Personal information
- Full name: Adam Paul Rennocks
- Born: 29 January 1982 (age 44) Leicester, Leicestershire, England
- Batting: Right-handed
- Bowling: Left-arm medium

Domestic team information
- 2001–2002: Leicestershire Cricket Board

Career statistics
| Competition | LA |
| Matches | 3 |
| Runs scored | 5 |
| Batting average | – |
| 100s/50s | –/– |
| Top score | 3* |
| Balls bowled | 144 |
| Wickets | 3 |
| Bowling average | 28.00 |
| 5 wickets in innings | – |
| 10 wickets in match | – |
| Best bowling | 1/23 |
| Catches/stumpings | 3/– |
- Source: Cricinfo, 16 November 2010

= Adam Rennocks =

English cricketer

Adam Paul Rennocks (born 29 January 1982) is an English cricketer. Rennocks is a right-handed batsman who bowls left-arm medium pace. He was born in Leicester, Leicestershire.

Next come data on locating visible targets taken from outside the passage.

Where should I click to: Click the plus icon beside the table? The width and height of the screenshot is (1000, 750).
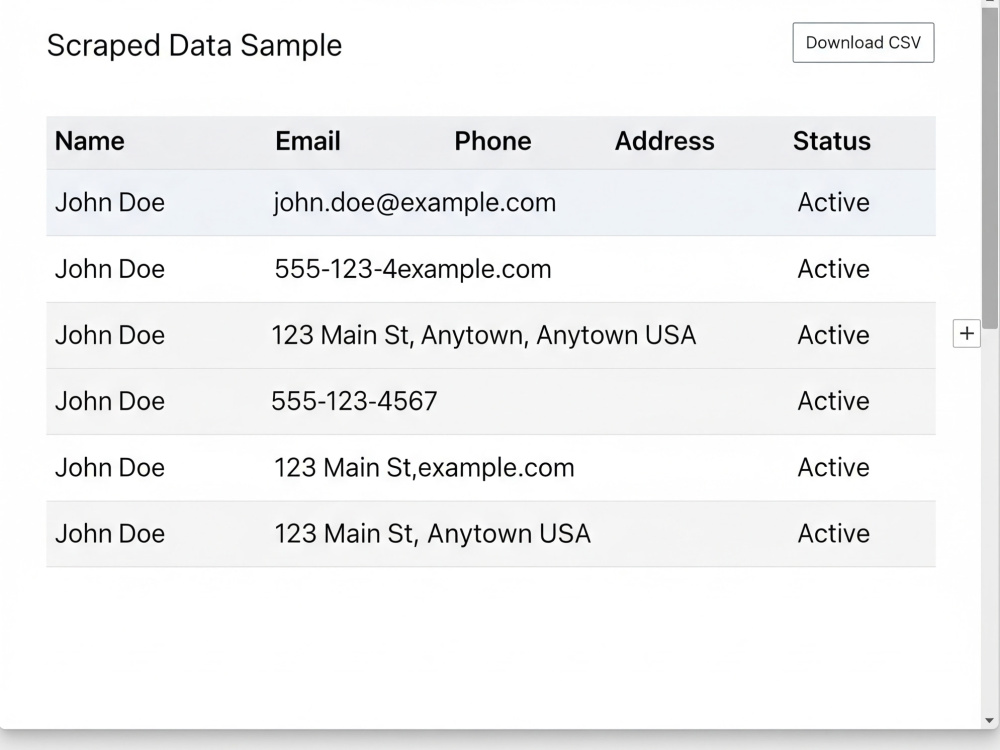coord(966,334)
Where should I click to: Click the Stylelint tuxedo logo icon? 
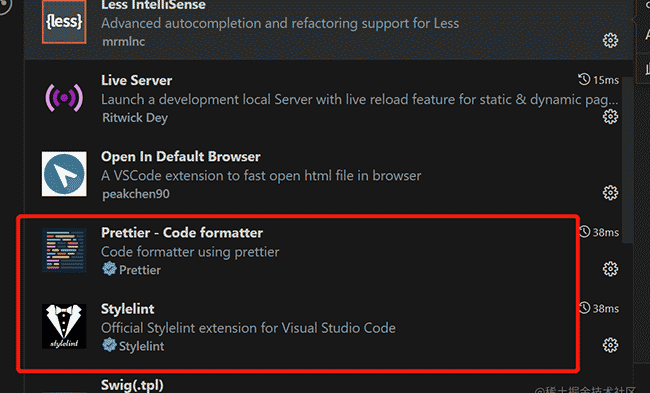coord(64,326)
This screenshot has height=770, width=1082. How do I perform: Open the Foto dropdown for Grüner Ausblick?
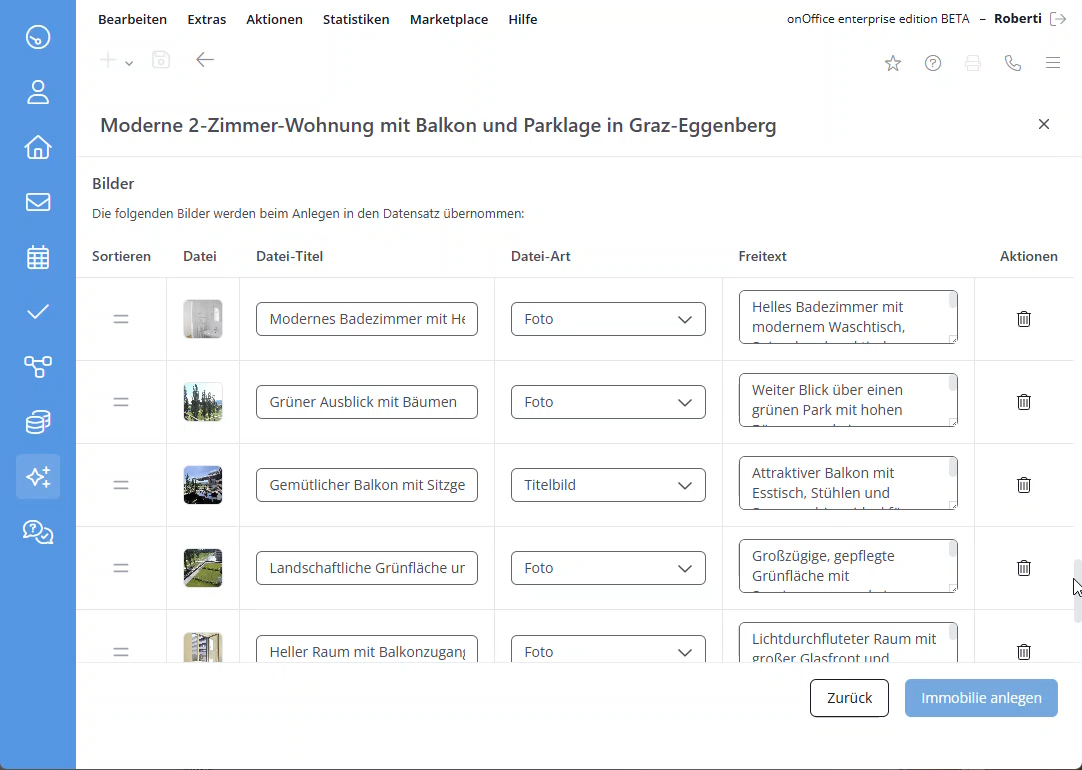tap(607, 401)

Rennocks represented the Leicestershire Cricket Board in 3 List A matches. These came against the Northamptonshire Cricket Board in the 1st round of the 2002 Cheltenham & Gloucester Trophy, and the Kent Cricket Board in the 2nd round of the same competition. Both matches were held in 2001. His third and final match came against the Kent Cricket Board in the 2nd round of the 2003 Cheltenham & Gloucester Trophy which was played in 2002. In his 3 List A matches, he took 3 wickets at a bowling average of 28.00, with best figures of 1/23.